[[ Listed records, beginning ]]

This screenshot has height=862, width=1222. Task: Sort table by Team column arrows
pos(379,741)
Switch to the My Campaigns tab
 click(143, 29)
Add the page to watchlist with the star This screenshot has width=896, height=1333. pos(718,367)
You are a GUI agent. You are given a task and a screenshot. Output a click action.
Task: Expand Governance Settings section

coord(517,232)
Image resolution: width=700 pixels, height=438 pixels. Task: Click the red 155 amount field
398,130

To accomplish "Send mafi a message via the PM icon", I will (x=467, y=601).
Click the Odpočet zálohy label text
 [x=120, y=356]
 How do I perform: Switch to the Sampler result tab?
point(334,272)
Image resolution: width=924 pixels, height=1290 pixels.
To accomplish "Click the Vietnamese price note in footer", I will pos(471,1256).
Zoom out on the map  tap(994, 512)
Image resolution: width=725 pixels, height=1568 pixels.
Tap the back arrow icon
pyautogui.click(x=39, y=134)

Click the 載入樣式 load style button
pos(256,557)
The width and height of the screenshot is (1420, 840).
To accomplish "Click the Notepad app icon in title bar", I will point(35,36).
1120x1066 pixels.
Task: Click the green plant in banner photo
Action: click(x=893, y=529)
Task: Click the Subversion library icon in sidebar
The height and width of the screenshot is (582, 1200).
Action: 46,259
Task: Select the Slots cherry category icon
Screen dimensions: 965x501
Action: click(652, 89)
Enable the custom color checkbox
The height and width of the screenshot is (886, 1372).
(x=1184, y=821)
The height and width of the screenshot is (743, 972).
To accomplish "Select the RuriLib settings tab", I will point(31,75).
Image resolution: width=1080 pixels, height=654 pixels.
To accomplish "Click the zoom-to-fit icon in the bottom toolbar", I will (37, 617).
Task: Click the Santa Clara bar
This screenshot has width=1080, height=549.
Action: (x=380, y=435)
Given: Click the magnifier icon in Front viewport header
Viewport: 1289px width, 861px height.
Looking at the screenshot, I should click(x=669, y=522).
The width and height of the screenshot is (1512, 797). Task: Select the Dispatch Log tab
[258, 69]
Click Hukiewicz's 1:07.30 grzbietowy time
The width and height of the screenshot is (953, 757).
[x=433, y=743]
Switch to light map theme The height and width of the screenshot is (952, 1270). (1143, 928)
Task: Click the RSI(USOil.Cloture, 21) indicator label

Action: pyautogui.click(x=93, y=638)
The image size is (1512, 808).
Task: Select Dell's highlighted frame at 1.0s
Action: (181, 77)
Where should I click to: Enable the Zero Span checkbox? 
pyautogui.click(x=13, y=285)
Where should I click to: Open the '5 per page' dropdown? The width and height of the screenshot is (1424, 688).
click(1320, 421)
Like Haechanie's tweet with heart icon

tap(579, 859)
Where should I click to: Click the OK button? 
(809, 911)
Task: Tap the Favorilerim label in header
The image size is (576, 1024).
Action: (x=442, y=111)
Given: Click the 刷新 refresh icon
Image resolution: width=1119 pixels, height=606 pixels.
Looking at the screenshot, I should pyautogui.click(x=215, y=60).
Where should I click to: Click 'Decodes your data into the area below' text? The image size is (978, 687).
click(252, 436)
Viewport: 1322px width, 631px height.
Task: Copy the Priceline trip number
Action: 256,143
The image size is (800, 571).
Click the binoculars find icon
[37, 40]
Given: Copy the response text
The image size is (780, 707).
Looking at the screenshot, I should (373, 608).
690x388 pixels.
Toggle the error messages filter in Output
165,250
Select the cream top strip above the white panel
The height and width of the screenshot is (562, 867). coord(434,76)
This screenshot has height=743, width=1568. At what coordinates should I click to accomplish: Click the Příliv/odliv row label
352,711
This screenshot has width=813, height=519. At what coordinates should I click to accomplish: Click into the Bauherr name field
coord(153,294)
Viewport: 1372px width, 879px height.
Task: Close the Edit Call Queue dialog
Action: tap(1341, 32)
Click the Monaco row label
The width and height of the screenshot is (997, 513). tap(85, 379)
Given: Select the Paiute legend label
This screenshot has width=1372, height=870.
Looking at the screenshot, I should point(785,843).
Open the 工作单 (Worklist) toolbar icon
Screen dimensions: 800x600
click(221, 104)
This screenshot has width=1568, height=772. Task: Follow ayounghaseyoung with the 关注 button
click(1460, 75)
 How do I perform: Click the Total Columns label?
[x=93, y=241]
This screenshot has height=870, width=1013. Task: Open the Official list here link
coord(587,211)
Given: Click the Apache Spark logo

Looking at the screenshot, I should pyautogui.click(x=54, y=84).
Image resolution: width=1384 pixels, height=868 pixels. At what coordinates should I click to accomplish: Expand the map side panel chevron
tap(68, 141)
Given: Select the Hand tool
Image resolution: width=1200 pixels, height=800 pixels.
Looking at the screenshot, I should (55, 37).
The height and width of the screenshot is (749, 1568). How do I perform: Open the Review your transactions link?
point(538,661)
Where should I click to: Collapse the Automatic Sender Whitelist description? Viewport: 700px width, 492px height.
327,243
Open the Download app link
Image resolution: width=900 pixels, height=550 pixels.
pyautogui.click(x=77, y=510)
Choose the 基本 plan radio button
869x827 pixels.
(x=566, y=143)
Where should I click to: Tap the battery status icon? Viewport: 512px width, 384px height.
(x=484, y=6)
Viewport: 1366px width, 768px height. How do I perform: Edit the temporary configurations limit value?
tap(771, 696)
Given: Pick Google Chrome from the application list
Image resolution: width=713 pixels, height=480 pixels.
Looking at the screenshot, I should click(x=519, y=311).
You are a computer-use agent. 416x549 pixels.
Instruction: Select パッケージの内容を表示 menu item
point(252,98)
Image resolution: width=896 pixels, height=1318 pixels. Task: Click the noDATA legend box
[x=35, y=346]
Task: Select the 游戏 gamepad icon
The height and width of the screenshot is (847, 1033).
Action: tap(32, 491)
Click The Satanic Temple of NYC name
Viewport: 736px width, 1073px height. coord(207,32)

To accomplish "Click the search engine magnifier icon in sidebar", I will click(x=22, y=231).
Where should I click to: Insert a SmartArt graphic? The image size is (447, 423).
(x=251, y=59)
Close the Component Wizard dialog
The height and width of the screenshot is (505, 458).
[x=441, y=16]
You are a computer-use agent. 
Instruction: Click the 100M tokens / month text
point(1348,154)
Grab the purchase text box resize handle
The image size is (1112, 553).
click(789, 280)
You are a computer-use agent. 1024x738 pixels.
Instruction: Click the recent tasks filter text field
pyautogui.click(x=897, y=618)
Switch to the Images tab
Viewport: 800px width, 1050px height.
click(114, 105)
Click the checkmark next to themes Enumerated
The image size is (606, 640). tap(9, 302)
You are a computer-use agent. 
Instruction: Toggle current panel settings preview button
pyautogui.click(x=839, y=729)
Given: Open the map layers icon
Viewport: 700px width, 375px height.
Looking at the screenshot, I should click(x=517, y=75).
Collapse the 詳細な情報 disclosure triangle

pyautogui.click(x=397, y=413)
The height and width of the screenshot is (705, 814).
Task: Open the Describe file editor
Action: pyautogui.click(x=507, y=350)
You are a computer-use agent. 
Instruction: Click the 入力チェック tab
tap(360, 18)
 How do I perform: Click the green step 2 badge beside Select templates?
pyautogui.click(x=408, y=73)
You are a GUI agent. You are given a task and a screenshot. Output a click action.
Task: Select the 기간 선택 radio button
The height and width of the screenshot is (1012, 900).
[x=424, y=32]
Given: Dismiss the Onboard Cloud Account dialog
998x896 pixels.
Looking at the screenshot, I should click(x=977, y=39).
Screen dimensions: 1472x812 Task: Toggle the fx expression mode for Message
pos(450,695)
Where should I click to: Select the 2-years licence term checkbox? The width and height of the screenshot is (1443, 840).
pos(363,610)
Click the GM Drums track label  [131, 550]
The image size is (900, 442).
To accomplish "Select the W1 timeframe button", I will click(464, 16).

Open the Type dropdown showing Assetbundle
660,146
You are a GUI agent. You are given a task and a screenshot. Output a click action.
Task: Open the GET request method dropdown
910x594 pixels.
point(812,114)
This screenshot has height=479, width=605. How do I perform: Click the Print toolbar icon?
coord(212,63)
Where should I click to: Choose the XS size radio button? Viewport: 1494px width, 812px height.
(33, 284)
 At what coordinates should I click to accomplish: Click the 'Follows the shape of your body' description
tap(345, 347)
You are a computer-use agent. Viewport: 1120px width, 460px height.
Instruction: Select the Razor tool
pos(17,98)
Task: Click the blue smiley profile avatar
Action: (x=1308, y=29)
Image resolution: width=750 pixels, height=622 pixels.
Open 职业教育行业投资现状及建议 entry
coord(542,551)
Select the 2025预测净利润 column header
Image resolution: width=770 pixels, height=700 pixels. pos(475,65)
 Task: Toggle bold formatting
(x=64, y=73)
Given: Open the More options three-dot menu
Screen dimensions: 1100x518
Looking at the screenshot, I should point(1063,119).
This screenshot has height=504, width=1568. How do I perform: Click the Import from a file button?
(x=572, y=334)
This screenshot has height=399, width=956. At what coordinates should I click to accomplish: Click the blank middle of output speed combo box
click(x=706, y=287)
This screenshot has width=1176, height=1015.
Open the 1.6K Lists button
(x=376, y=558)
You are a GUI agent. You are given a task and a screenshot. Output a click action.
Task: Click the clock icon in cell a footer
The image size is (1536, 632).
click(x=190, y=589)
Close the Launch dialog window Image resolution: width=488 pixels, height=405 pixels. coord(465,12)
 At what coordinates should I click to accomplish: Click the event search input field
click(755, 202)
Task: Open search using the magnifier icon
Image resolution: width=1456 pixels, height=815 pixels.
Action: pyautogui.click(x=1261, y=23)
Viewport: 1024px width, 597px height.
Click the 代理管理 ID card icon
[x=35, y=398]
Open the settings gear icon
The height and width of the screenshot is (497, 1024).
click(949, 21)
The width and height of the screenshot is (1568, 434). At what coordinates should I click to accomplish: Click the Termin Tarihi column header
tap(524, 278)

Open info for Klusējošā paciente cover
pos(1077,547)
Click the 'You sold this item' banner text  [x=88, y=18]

[[ Listed records, end ]]

— Task description —
After reading the entries above, report the number of lines that include the string "magnifier". Give no other text.

— Expected answer —
3